Excerpt provided:
[Start of section]

# DEMS receipt WW11



## sandrabarling (Jan 16, 2014)

The attached was in my late father Ray Dodd belongings. He served on DEMS during WW11. It seems to refer to some sort of earnings over and above his DEMS pay. I know he was in America. Unfortunately there is no year date on the receipt. Would be really grateful if anyone can throw any light on this slip of paper.
Sandra


----------



## Ivor Lloyd (Jul 18, 2005)

sandrabarling said:


> The attached was in my late father Ray Dodd belongings. He served on DEMS during WW11. It seems to refer to some sort of earnings over and above his DEMS pay. I know he was in America. Unfortunately there is no year date on the receipt. Would be really grateful if anyone can throw any light on this slip of paper.
> Sandra


Those were the days FOUR Dollars Plus to the Pound


----------



## IAN M (Jan 17, 2009)

A difficult one, Sandra, particulary due to the lack of a date. Many British Liberty Ships were built/assembled in Baltimore, Maryland. Their names all began with the prefix SAM and he may have joined one there. I joined the SAMITE there in 1943 and we were back in Baltimore in 1944 to be repaired. On that second visit we were required to keep sabotage watches, but, on my ship, only the officers were involved. As a radio officer, I kept a sabotage watch, but this was an unpaid duty. 

DEMS gunners (Maritime Regiment, Royal Artillery) signed on Ships' Articles as Deck Hands - at the usual supernumerary rate of 1/- a month - as this gave them civilian status under International Law so that they would not be interned if the ship chanced to enter a neutral port. Regretably, I have been unable to get copies of the Articles of the two ships I served on during the war, and think most, if not all, have been destroyed. 

Perhaps your next move should be to contact the Royal Artillery, as they will have his Army record and may be able to supply ships' names, but I wouldn't bet on the latter. 

Regards

Ian


----------



## Hugh MacLean (Nov 18, 2005)

Sandra,

With regard to the records, if he was DEMS MRA, there may be a maritime card held with his service record stating which MN ships he served in. In my experience though this card, in lots of cases, does not survive and only his shore postings are shown. The only way to trace him in that instance would be through crew agreements but the snag is you need to know the name of one of his ships preferably from the end of his service.

[End of section]

The data:

[Start of section]

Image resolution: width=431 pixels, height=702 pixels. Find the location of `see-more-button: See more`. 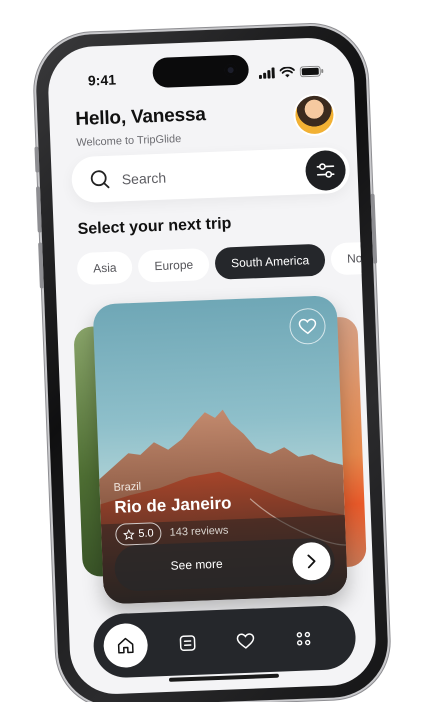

[End of section]

What this exercise asks:
(a) List the usernames of everyone who posted in the DEMS receipt thread above, in the order their posts appear.
(b) Please repeat the DEMS receipt thread word for word from "DEMS gunners (Maritime" to "on the latter.".

Task-by-task results:
(a) sandrabarling, Ivor Lloyd, IAN M, Hugh MacLean

(b)
DEMS gunners (Maritime Regiment, Royal Artillery) signed on Ships' Articles as Deck Hands - at the usual supernumerary rate of 1/- a month - as this gave them civilian status under International Law so that they would not be interned if the ship chanced to enter a neutral port. Regretably, I have been unable to get copies of the Articles of the two ships I served on during the war, and think most, if not all, have been destroyed. 

Perhaps your next move should be to contact the Royal Artillery, as they will have his Army record and may be able to supply ships' names, but I wouldn't bet on the latter.